Le fil est là, finalement. Un marchand qui assume de rénover, des CEE qui transforment une contrainte réglementaire en levier de marge, et un outil qui met le tout à portée de clic. Le reste se joue sur le terrain, à ouvrir des réseaux, visiter et négocier.

Vous voulez voir ce que ça donne sur vos propres secteurs ? Réservez une démonstration de 30 minutes avec l'équipe et testez l'outil sur des annonces réelles.

Questions fréquentes

Un marchand de biens peut-il toucher des CEE ?

Oui. Nom propre, SCI ou SAS, le dispositif n'est pas réservé aux particuliers. La condition est le circuit : travaux réalisés par une entreprise certifiée RGE, convention signée avec un obligé ou un délégataire avant l'ouverture du chantier. Le particulier garde un avantage, celui de cumuler avec MaPrimeRénov', mais le levier reste réel pour une société.

Quelle différence entre marchand de biens et promoteur ?

Une question de temps et de nature. Le marchand transforme de l'existant sur des cycles courts, huit à douze mois en moyenne entre achat et revente. Le promoteur crée, sur des cycles beaucoup plus longs qui composent avec les permis, les recours et une commercialisation étalée. Plus de cash à l'arrivée, souvent moins de rentabilité.

La rénovation énergétique est-elle rentable pour un marchand de biens ?

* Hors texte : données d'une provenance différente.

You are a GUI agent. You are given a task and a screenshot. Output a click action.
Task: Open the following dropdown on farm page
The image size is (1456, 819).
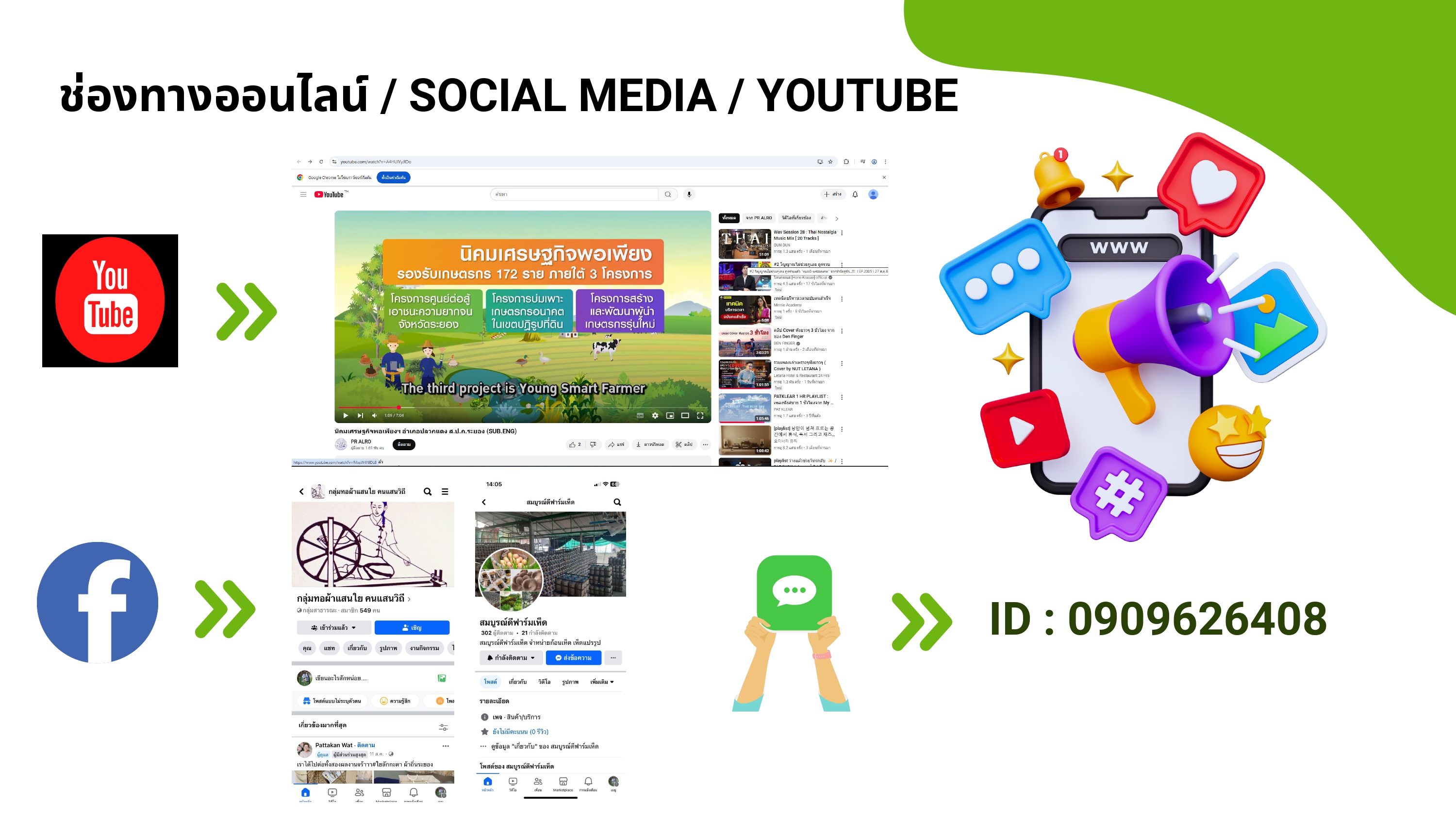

À condition de prendre le problème dans le bon sens. On ne monte pas une opération pour aller chercher des aides : on part d'une opération déjà rentable, que la rénovation vient amplifier. Le gain est double, avec la prime CEE qui finance une partie du chantier et la valeur verte qui rémunère le saut d'étiquette à la revente. Sur l'opération détaillée par Alexandre Chetrit, la plus-value est passée de 23 % à près de 40 %, travaux absorbés par les aides. Le résultat dépend évidemment du produit, du secteur et de la tension du marché local.

C'est quoi un kWh cumac ?

L'unité de compte des CEE. Elle cumule les économies d'énergie annuelles sur toute la durée de vie de l'équipement installé, puis les actualise. Plus le gain énergétique est important et durable, plus le volume de cumac est élevé, et plus la prime rachetée par l'obligé est conséquente. Le montant varie aussi selon la zone climatique du bien.

Quelles fiches CEE pour une rénovation globale ?

Trois fiches structurent la rénovation d'ampleur en résidentiel : BAR-TH-174 pour une maison individuelle, BAR-TH-175 pour un appartement individuel, BAR-TH-177 pour un bâtiment résidentiel collectif. Elles reposent sur un audit énergétique préalable et sur le nombre de sauts de classe DPE obtenus. Leurs seuils et forfaits évoluent par arrêté, la dernière modification datant du 7 janvier 2026 (applicable aux opérations engagées à compter du 17 janvier 2026), il faut donc toujours travailler sur la version en vigueur à la date d'engagement de l'opération.